Something I can look back at now, and laugh about, is the ridiculous outfit I turned up in each Sunday for the first few weeks – my golfing waterproofs – totally inappropriate! I think it was when ambassador Brigitte spotted a vast amount of steam emerging from my sweaty body that she pointed me in the direction of Kurt Hoyte at the RUN store in Hove, for some advice on suitable running attire. I have to say that Kurt was brilliant, sizing me up perfectly; I’ve been so much more comfortable on my runs, ever since!
And another, hugely enjoyable factor, with RunBrighton, has been the opportunity to meet and socialise with some great people of all ages and backgrounds and be part of a really supportive community. There have been some exceptions, though… a chap called David Hull (‘the other David’) is even older than me and gave me dog’s abuse for several months during training, apparently as a form of encouragement. No, seriously, David Hull, and Brigitte, have been really friendly, supportive and encouraging from the start, and have kept me going. Thanks to both of them!
I know you’ve regularly attended Brigitte’s Tuesday training group, to help you with some of your midweek speedwork. How have you found that?
Having more time away from my job and commuting, I’ve attended Brigitte’s Tuesday sessions these past weeks. These are more intense sessions, building up your speed, lasting about 50 minutes, and I have found them both tough and a great supplement to the longer Sunday runs. Again, there is a really good, friendly and supportive group who do these sessions, and I plan to continue with it in 2018. I also plan to attend Liz Ollosson’s weekly yoga sessions on a Wednesday in January and February. These are great for anyone new to Yoga and again are a great supplement to the Sunday runs.
So, now into your third season with RunBrighton, what would you say has surprised you most? It seems to me that you’re running so much better than when you started out just over 12 months ago.
There are a few things, Mike.
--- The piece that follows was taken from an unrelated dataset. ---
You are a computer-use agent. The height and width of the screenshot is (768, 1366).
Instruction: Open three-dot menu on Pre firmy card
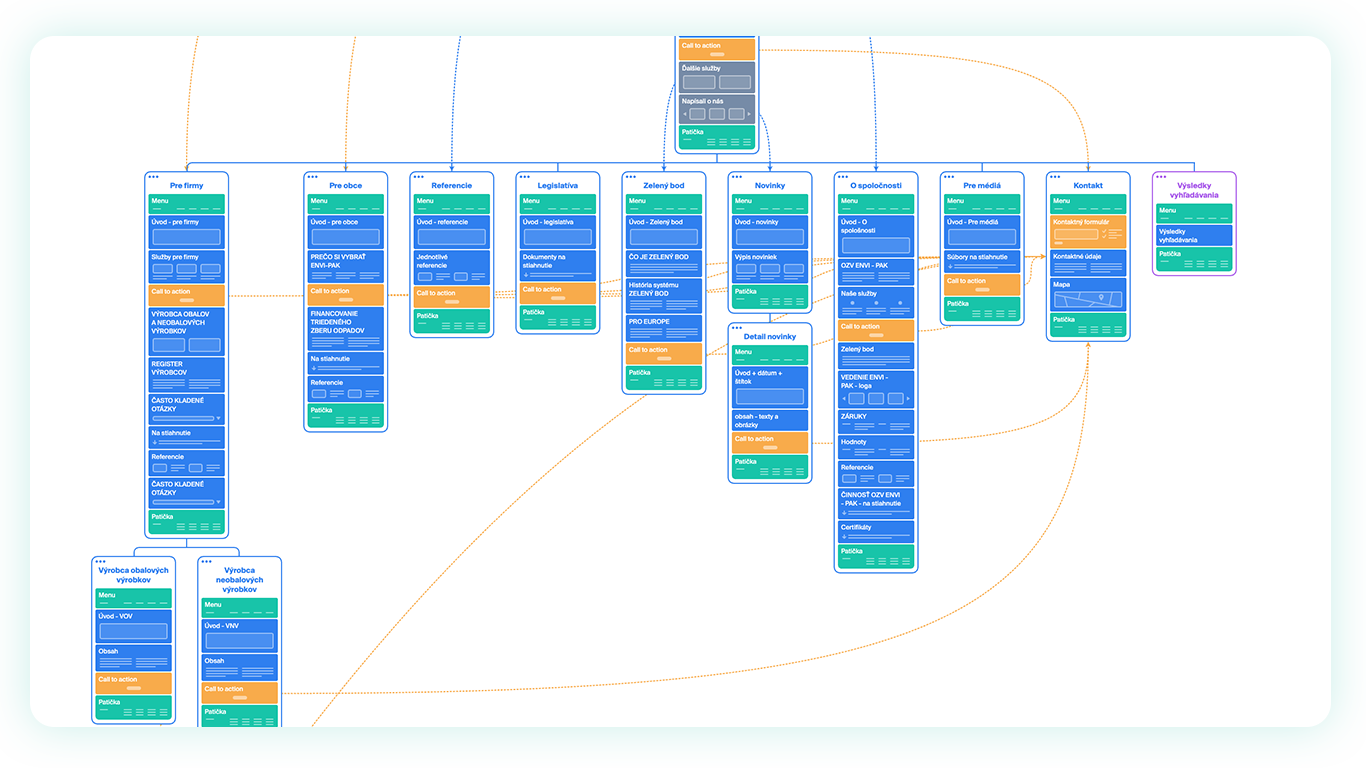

One, that I could run a Marathon for the first time at 58! That will always be one of my greatest achievements. Two, how enjoyable it is to be part of the RunBrighton community. It really becomes part of your life and something you want to keep doing and, linked to that, it has opened up a new social life.
Your marathon last April was completed in quite tough conditions. As you mentioned, it was a very hot day. Are you targeting a faster time in 2018, or will you be taking part just for fun?
The key for me is getting to the start line, injury free. At my tender age, you really need to take the time to do stretching, warm-ups and cool-downs, and follow the advice provided. Assuming I can do that, I would love to better my 2017 time and get under 5 hours, and also raise over £2000 for charity.
What would be your key tips for anyone just starting to train for their first half or full marathon?
Apart from Join RunBrighton! These are my tips.
- Start nice and easy and build up your stamina and endurance gradually.
- Supplement your training runs with stretching and conditioning; Matt Bartsch’s sessions at Riptide in Hove Park are perfect for this.
- Find a group within RunBrighton around your standard and run with them. This will keep you going. (It makes such a difference being part of a community and having a regular commitment.)
- On the day, make sure you enjoy the experience and make your finish time secondary.
David, it’s great having you in the RunBrighton group, and congratulations on completing your first marathon at 58. I wish you well with your progression over the coming months, as well as with your continued fundraising. See you for our next run this Sunday!